- [Prompt]: Copy out again, requests included, the lines of the items from the line with "Close the sidebar menu with X" up to and including the line with "pos(491,27)". In each answer, multiply every coordinate by 1.6 and round to a whole number, with halves going up; leave every other number as it is.

- [Entries provided]:
================

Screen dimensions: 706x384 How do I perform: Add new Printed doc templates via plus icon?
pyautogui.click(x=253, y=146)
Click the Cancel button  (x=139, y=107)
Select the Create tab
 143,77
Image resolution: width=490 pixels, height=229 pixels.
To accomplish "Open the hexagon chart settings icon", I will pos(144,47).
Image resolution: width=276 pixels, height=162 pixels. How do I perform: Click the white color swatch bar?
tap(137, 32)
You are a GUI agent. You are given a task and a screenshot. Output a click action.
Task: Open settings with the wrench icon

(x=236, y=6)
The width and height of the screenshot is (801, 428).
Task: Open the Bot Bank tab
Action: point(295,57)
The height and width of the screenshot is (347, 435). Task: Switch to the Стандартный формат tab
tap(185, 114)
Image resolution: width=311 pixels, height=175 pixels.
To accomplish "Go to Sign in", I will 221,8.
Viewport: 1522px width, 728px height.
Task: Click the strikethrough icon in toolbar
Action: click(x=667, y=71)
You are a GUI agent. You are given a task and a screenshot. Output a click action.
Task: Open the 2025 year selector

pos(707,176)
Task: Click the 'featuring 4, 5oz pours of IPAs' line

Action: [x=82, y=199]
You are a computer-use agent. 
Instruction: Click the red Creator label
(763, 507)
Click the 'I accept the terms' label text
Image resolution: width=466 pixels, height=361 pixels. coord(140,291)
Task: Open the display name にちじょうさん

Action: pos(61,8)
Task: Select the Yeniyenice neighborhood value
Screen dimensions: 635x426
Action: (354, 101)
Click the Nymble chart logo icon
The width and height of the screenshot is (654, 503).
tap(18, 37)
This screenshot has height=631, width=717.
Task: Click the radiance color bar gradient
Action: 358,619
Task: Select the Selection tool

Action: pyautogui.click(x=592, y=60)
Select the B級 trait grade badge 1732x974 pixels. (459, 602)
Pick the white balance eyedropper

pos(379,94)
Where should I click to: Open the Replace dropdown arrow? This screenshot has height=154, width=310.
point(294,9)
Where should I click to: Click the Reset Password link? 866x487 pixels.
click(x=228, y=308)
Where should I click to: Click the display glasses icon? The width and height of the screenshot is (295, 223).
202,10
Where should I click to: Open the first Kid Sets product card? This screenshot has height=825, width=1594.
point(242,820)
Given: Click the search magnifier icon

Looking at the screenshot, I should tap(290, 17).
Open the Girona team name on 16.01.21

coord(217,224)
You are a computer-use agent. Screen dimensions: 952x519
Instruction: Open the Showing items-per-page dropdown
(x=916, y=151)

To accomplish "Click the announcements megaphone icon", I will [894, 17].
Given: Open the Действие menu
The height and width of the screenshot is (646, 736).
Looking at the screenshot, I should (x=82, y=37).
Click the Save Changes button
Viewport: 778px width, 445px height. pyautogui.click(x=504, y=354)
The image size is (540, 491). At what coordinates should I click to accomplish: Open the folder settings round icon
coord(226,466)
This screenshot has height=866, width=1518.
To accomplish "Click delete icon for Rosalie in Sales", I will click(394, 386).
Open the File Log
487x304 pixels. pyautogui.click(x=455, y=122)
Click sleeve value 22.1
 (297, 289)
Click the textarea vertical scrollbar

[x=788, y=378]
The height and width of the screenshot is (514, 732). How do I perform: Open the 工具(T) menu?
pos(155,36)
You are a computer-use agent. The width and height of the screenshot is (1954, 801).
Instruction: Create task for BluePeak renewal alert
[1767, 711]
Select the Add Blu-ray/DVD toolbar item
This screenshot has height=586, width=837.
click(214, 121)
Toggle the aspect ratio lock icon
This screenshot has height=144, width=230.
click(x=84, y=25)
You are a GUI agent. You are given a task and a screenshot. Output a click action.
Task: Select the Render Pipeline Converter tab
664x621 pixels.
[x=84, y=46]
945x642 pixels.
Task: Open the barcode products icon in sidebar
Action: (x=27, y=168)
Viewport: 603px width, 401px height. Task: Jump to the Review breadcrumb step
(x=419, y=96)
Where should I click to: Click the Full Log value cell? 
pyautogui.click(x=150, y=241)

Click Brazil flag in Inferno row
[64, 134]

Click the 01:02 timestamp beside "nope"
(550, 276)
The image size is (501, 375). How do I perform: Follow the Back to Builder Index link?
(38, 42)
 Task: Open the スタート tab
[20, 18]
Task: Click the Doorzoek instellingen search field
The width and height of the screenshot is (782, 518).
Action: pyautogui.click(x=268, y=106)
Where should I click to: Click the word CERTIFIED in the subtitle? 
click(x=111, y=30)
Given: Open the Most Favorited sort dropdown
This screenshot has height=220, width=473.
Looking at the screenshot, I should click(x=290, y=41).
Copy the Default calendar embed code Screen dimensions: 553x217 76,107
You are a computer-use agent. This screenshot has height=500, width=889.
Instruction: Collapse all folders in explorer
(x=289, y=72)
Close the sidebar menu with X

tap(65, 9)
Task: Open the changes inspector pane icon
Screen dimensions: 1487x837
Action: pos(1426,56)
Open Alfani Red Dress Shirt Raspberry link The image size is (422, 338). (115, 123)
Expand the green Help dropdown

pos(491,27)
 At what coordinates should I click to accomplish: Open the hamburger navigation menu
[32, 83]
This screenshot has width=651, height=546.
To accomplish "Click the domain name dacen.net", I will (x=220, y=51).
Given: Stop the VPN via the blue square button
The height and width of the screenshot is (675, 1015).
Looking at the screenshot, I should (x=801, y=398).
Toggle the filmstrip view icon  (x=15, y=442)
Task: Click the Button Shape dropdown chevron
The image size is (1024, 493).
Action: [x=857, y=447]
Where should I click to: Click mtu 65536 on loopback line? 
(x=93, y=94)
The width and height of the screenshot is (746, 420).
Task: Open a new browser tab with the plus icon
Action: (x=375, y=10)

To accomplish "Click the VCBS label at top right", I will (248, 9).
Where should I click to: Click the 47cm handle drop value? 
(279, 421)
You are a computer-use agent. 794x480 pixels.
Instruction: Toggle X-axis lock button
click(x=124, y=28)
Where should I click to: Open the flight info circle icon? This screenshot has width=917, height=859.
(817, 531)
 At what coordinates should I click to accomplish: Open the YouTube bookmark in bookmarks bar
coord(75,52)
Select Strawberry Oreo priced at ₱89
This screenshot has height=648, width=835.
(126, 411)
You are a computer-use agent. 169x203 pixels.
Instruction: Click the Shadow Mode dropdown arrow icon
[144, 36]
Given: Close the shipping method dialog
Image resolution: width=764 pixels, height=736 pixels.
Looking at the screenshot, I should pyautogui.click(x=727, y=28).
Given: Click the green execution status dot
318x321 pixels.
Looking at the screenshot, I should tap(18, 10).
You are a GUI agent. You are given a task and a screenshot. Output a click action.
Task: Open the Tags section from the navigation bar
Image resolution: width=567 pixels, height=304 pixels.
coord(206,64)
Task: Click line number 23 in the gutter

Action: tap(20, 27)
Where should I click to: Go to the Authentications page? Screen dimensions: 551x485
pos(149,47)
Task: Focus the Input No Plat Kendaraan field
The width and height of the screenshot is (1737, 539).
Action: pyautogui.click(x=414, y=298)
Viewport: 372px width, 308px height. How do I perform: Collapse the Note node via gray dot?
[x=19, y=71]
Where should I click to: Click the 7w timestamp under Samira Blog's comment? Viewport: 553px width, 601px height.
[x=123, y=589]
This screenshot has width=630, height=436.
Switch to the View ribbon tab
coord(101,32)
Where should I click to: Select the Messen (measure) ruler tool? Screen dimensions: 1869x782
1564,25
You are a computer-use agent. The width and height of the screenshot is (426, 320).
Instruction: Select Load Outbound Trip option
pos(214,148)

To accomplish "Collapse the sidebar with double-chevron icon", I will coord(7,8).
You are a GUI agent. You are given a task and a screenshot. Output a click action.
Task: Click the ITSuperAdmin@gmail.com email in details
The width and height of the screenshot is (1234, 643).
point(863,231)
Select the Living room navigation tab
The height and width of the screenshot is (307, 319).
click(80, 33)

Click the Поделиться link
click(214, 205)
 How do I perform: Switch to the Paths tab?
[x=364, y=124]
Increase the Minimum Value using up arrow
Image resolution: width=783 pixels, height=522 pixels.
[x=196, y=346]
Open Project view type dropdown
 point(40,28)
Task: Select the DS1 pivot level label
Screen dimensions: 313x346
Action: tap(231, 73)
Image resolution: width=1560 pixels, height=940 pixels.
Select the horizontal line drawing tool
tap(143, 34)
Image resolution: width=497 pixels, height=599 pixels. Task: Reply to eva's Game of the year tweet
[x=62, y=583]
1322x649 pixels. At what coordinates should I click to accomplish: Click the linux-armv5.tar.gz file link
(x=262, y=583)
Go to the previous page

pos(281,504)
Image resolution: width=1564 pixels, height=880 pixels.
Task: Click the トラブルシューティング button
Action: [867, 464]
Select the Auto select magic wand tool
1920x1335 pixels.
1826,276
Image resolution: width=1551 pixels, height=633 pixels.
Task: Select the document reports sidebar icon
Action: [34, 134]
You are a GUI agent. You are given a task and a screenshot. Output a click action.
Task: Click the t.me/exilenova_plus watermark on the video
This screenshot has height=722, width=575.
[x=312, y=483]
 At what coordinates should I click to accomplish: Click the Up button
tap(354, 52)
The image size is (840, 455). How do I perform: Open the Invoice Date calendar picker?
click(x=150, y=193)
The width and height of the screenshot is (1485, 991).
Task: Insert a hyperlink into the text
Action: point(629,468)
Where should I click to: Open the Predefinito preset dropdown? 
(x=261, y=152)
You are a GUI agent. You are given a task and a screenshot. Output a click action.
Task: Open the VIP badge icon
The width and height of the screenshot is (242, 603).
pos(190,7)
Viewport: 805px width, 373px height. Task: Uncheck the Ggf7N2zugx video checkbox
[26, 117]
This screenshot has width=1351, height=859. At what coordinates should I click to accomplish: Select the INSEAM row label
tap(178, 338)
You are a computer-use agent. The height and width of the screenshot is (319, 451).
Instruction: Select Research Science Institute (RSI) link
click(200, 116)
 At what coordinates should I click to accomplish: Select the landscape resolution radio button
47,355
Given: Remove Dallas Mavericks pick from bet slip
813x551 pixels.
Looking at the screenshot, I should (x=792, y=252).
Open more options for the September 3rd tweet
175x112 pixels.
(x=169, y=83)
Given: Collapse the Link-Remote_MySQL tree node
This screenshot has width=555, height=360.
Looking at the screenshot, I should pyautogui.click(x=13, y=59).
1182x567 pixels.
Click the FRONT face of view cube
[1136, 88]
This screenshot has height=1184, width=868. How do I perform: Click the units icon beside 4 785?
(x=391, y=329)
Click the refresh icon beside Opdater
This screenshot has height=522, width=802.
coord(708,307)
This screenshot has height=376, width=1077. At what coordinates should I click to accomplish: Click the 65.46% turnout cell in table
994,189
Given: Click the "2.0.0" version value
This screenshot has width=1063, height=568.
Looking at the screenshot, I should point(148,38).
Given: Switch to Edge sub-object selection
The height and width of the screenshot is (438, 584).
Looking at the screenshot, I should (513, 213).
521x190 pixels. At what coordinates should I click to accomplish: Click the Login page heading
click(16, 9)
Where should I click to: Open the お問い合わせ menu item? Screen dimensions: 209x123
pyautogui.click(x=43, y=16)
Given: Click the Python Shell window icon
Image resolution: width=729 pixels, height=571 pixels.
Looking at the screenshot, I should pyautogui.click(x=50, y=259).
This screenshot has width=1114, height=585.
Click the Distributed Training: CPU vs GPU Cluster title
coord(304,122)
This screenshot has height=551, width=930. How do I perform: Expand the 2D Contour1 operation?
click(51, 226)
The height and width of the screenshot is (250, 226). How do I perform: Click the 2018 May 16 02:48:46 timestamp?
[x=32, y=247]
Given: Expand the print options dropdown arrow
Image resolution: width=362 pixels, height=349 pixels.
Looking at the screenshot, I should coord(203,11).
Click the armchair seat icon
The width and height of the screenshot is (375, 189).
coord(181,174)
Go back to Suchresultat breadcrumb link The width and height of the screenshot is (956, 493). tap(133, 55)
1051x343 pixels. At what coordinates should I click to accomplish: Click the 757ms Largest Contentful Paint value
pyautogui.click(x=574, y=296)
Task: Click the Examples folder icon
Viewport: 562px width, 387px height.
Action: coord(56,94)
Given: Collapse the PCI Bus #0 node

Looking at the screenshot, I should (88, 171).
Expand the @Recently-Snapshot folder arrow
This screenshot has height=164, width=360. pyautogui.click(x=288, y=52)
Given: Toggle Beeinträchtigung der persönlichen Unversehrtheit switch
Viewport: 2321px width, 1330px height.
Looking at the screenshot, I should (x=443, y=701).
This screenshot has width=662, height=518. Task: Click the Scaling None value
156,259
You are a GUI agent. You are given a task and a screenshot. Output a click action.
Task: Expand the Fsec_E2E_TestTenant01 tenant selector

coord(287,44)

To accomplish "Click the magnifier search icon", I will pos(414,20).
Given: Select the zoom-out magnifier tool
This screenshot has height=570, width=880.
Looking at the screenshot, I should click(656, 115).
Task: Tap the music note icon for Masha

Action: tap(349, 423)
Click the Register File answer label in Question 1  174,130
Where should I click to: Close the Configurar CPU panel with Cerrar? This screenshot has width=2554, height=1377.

================

- [Solved problem]:
Close the sidebar menu with X

tap(104, 14)
Task: Open the changes inspector pane icon
Screen dimensions: 1487x837
Action: pos(2282,90)
Open Alfani Red Dress Shirt Raspberry link The image size is (422, 338). (184, 197)
Expand the green Help dropdown

pos(786,43)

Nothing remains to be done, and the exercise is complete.